On her blog, Cynthia Willis was kind enough to nominate me once again for this award, in which nominees are asked to conceal a single truth in a long list of lies.

While I'm grateful, of course, to Cynthia for passing this along, I do have to wonder. Should I be proud of being honored for my lying skills twice in the space of two weeks?

Well, I am. I was raised that if you're going to tell a lie, you should make it a good one. But it also got me thinking. Are we writers liars, really? I mean, if you read Livvie Owen Lived Here, you'll find that of course it is fiction -- but -- fiction with a lot of fact concealed within, just like the list the Creative (Liar) Writer award asks nominees to compile.
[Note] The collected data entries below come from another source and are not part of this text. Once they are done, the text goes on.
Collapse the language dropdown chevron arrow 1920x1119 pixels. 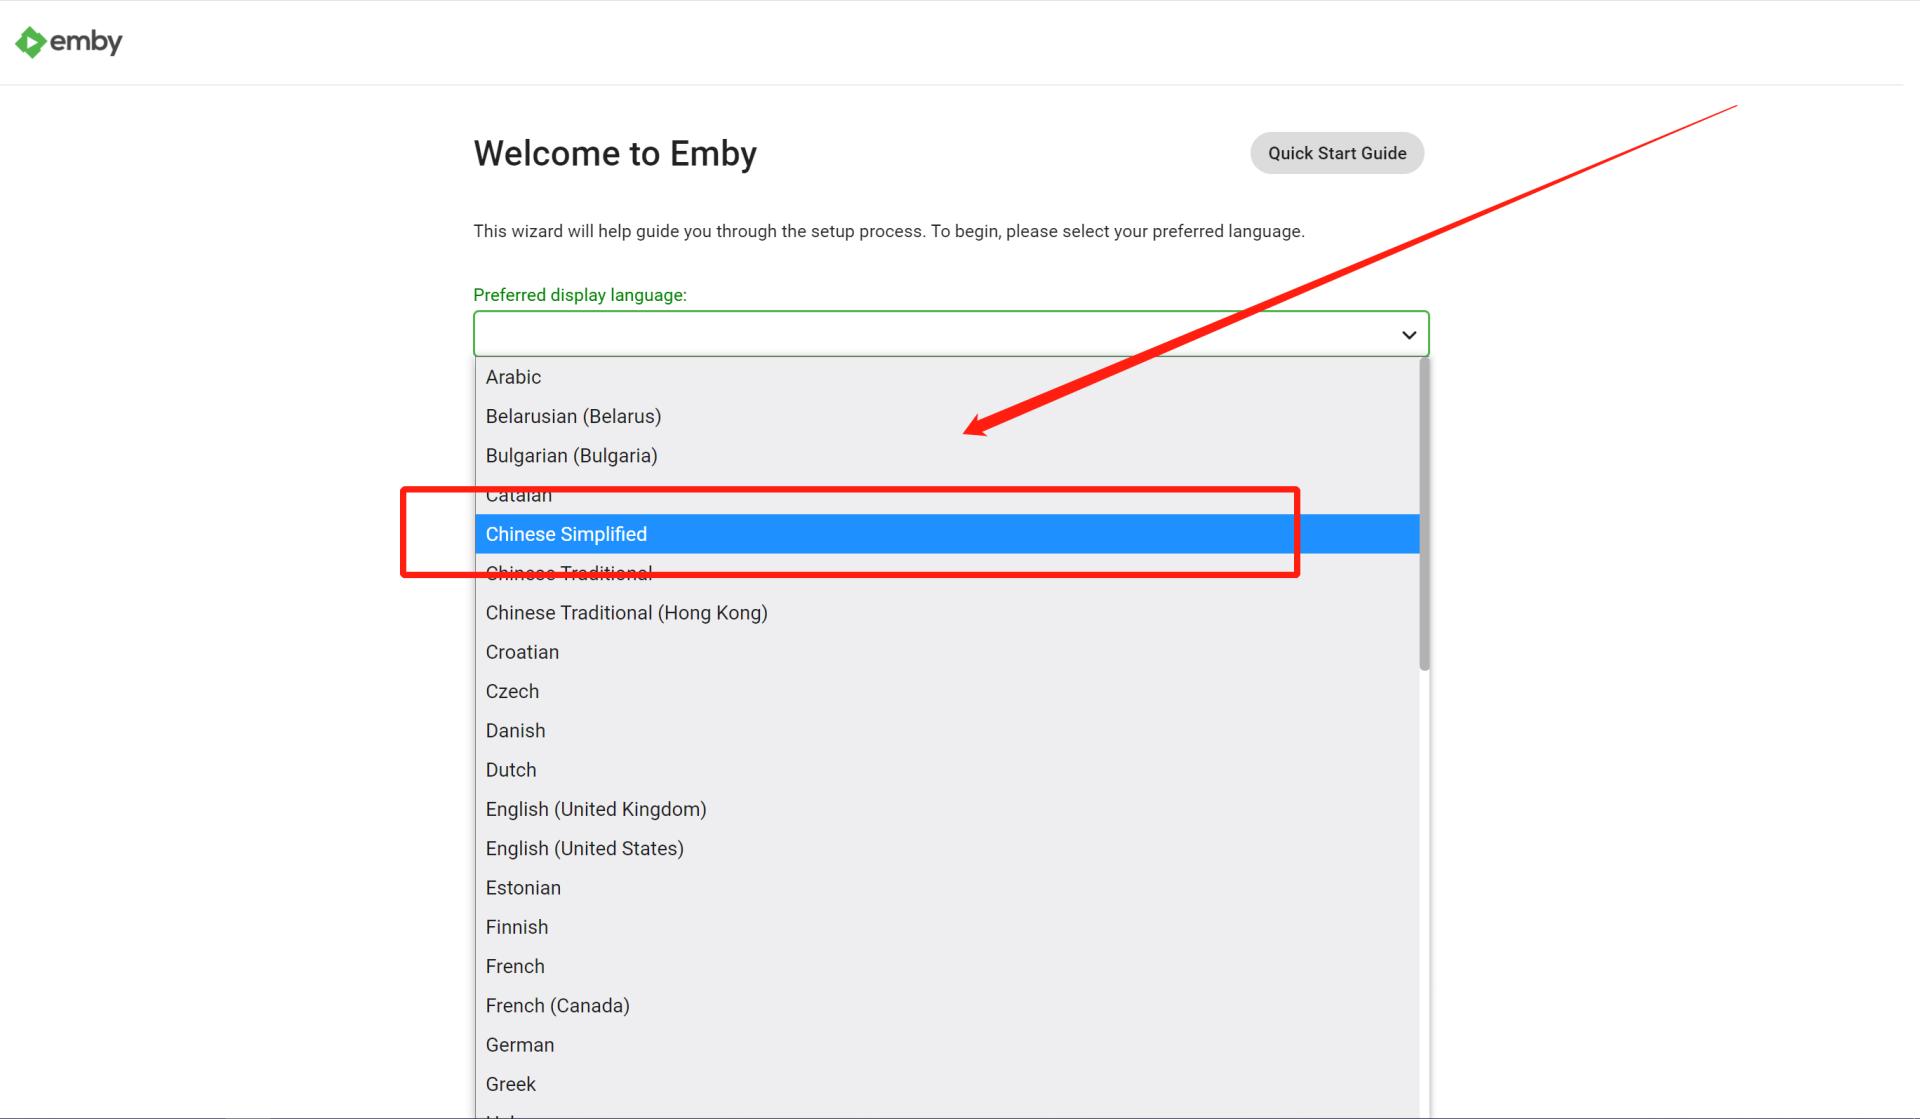click(x=1408, y=335)
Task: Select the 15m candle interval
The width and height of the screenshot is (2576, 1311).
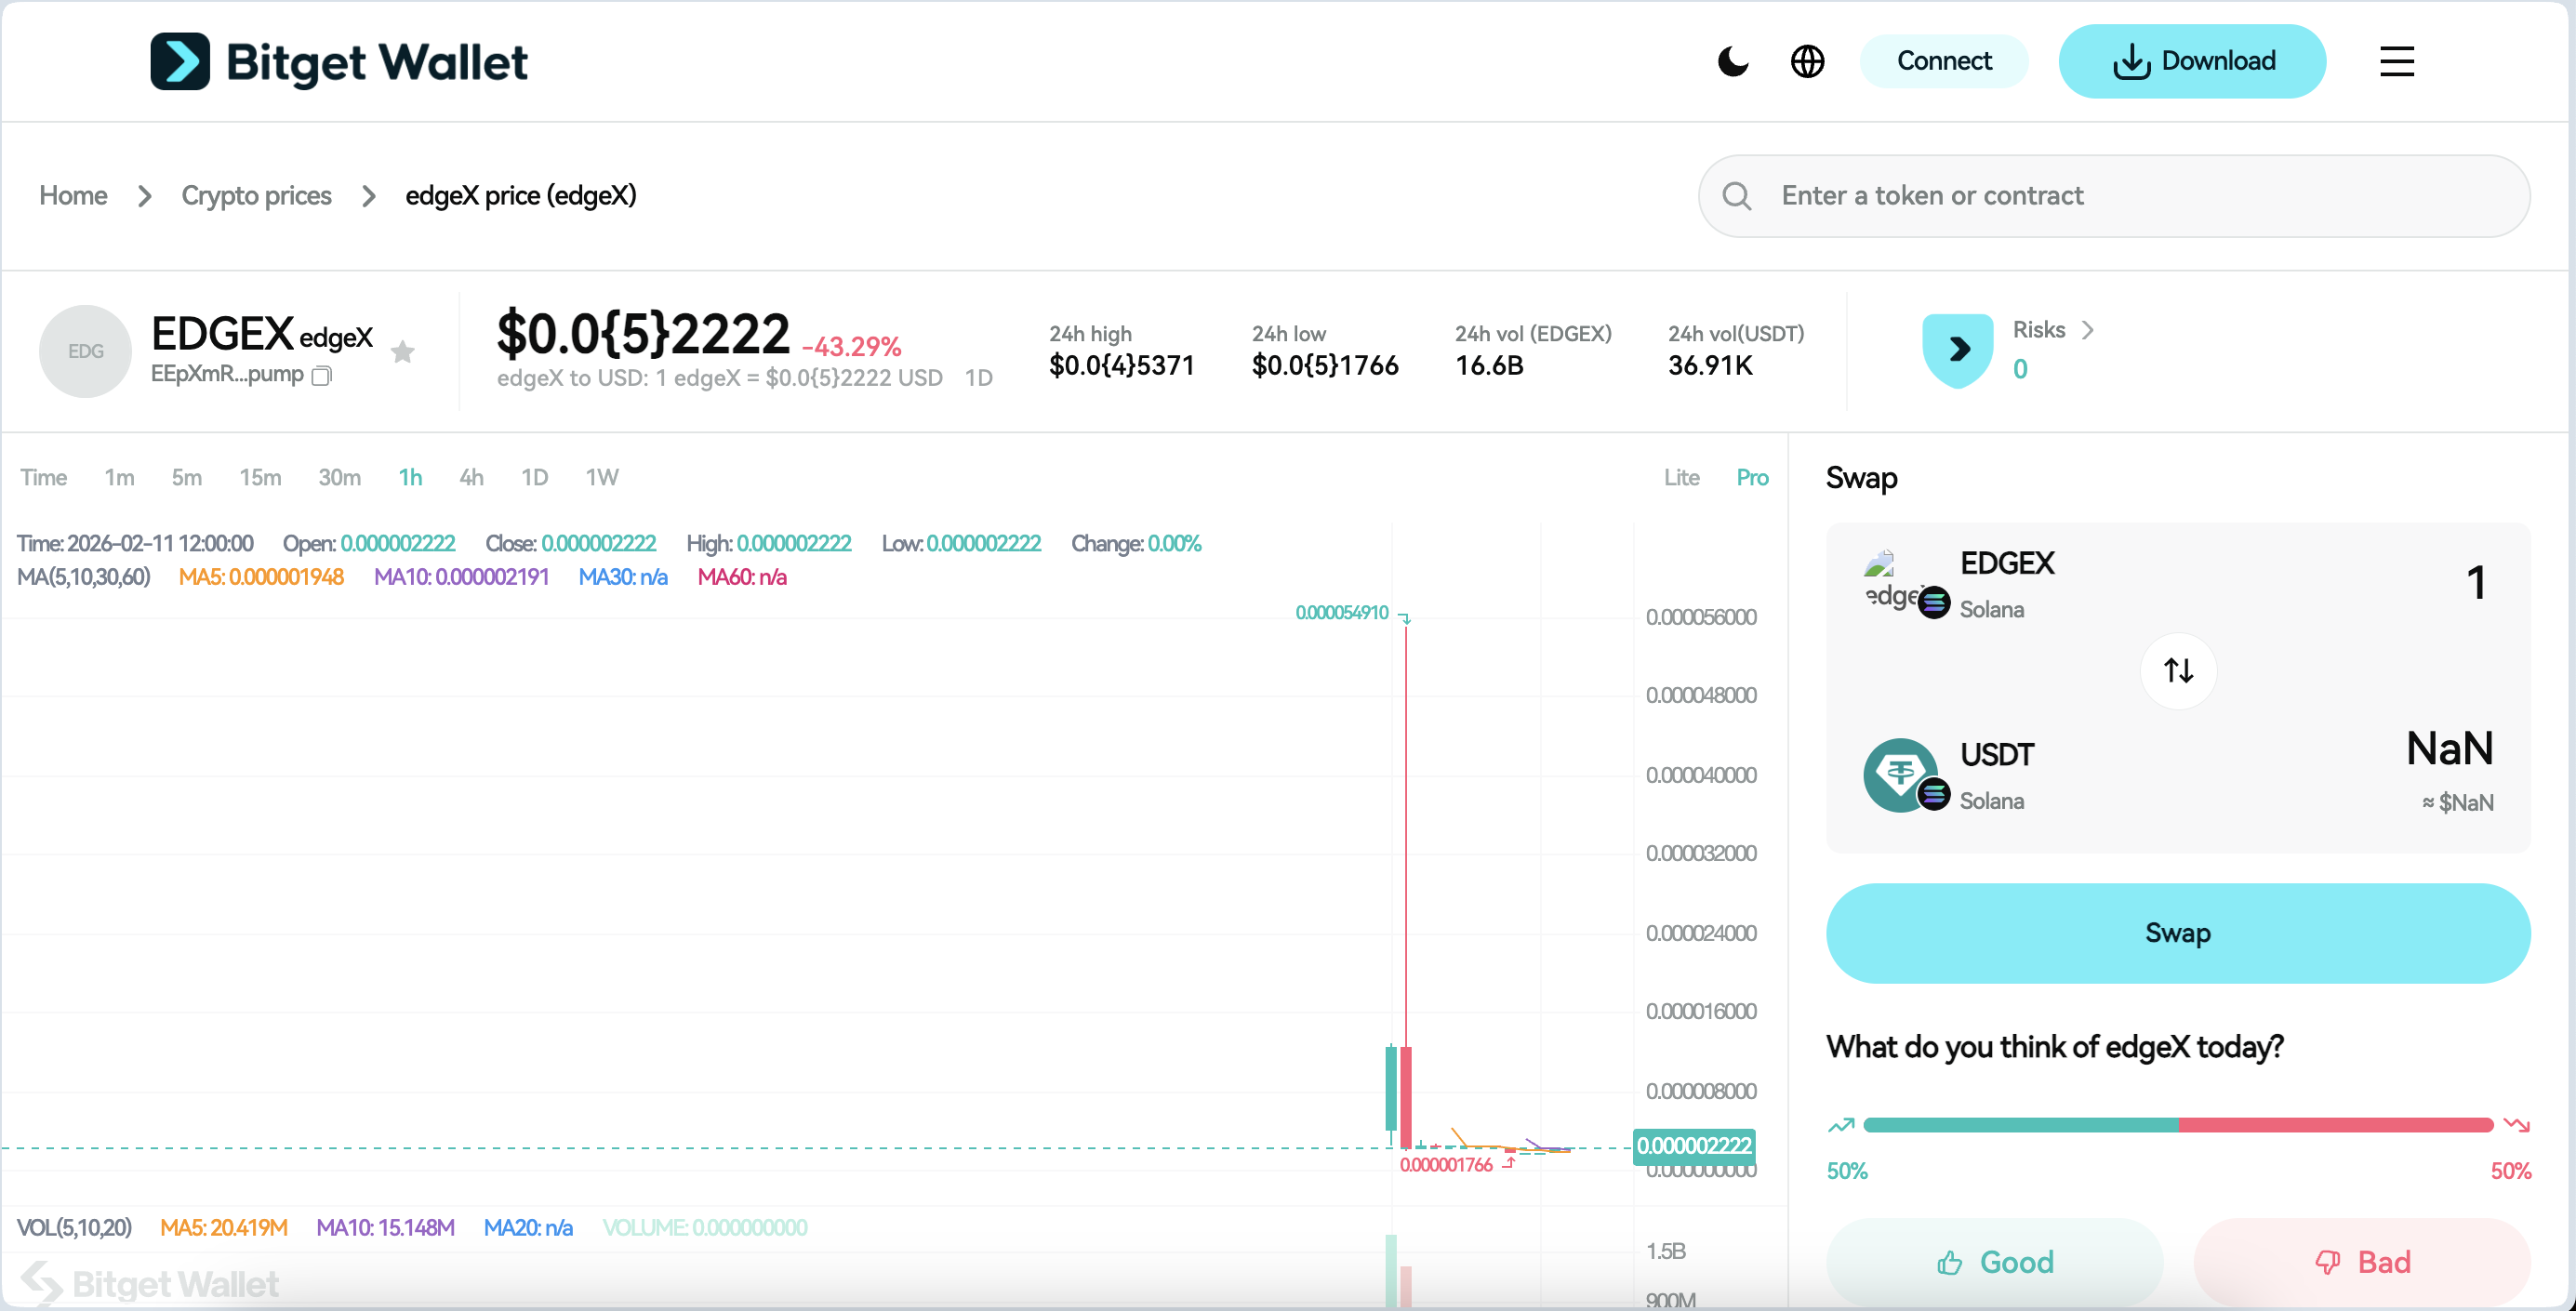Action: click(259, 477)
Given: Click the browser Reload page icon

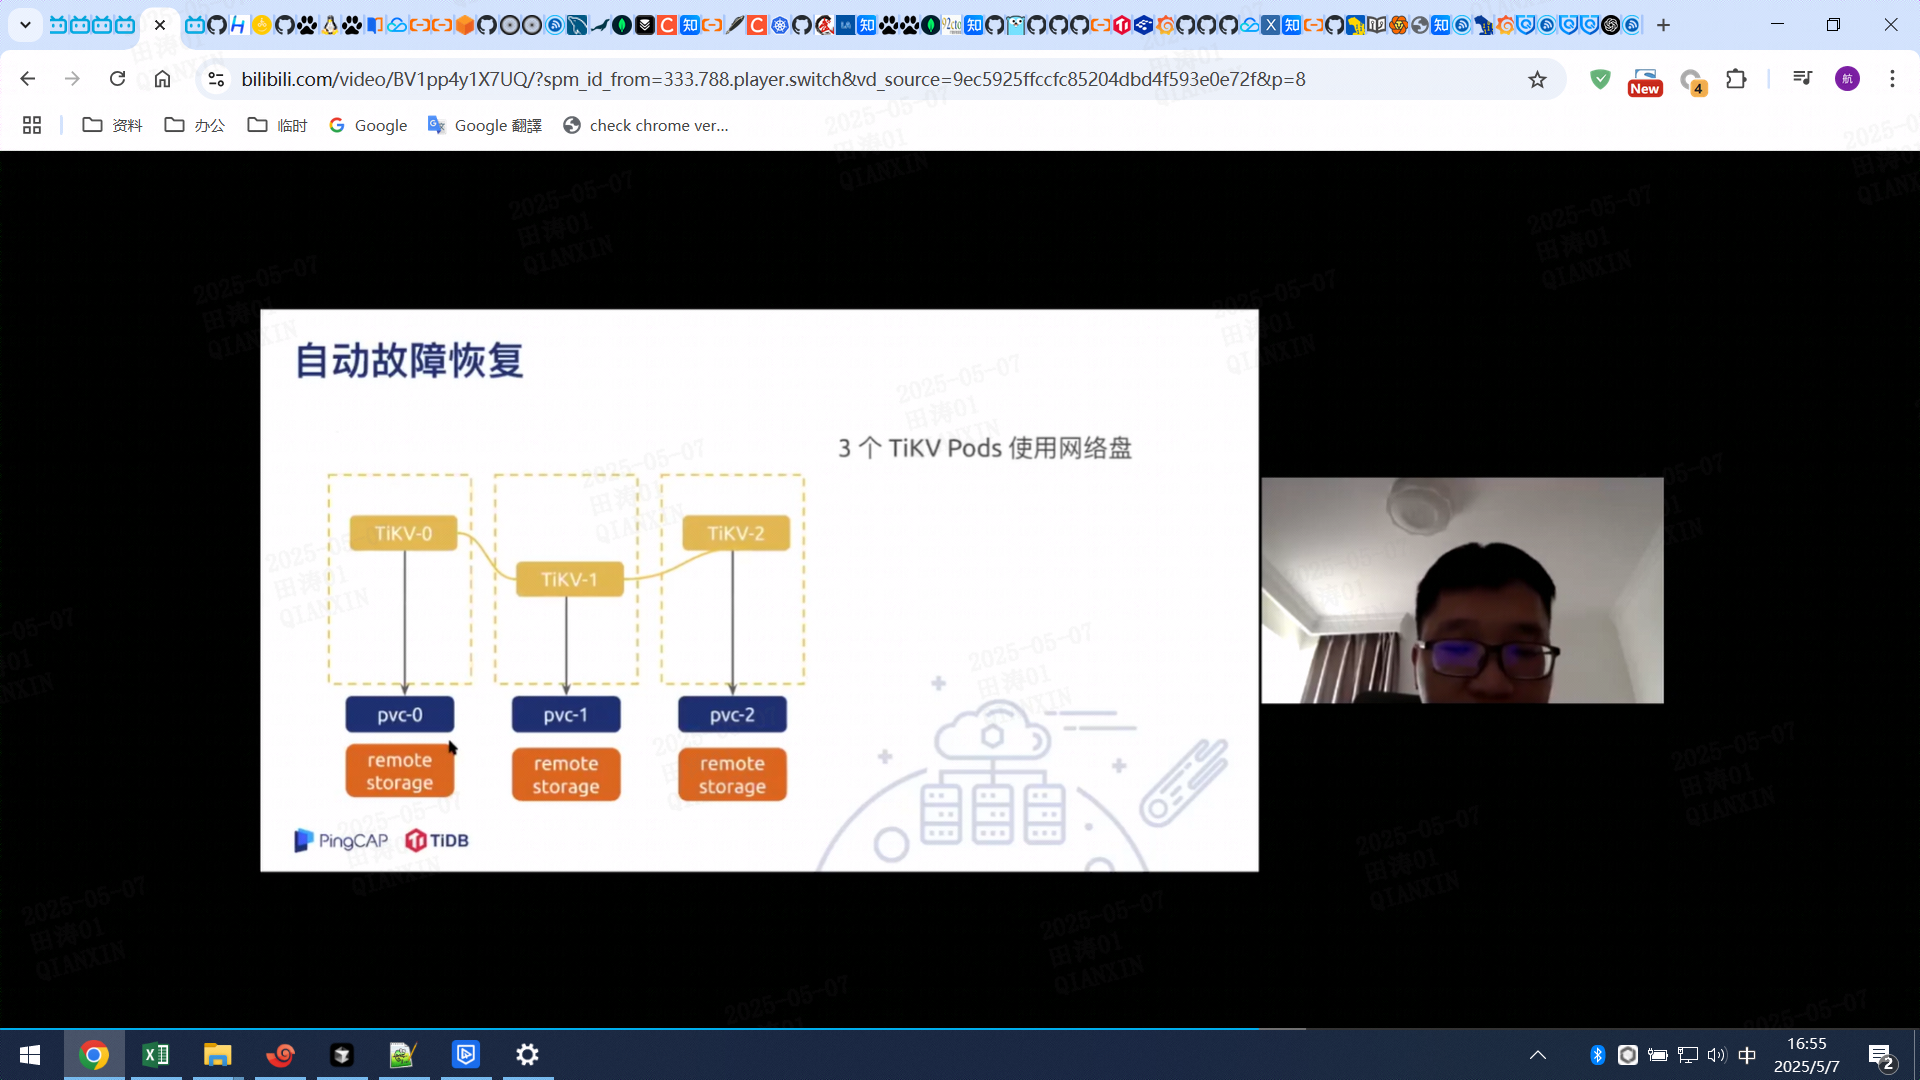Looking at the screenshot, I should 117,79.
Sure, there is no Livvie (although there is a girl who organizes her kitchen dishes and hums to herself, and there is another who calls her parents by their first names and who used to use third person when she was upset). And because there is no Livvie, there is no way she could have lived in over twenty different places in a single county (although somebody did -- actually, five somebodies, of whom I am the youngest). And none of those places could have been an abandoned Nabor post office (because of course Nabor doesn't have a post office, as it's not a real town -- but Canvas, WV, had a post office-turned-apartment and any little girls who happened to live there really did have mail slots between their bedrooms).

In fact, each of the places Livvie lived in the town of Nabor comes straight from my memory. With some changes, of course. Some fictionalization. Some little lies.

So this Creative Liar award has got me wondering. Am I the only one who hides so many of my truths in fiction?

Surely not.

Maybe "fiction" is the biggest lie I've been telling.

So, this award. I'm supposed to nominate seven people to tell me a whopping list of lies. I nominate YOU. Post a comment in which you tell me something true that you have hidden in your fiction. Make me feel better about not being a very good liar.

Monday, March 1, 2010

Writing Challenge

March 1! Spring is in the air! (Disguised as snowflakes. Still.)

I just wanted to pop in and mention Denise Jaden's March Madness Writing Challenge. I'm jumping on board to try to add 31,000 new words to my WIP. It's like a mini-Nano, but with prizes -- gotta love that! Anybody else want to come play?

Also, I dreamed about my novel last night. Nothing useful. I dreamed the MC was living in her father's garage, selling paper mache animals at parties, and I think her father might have been Santa Claus. No more lemon pie at bed time. I think those particular plot points can safely be left out of this draft.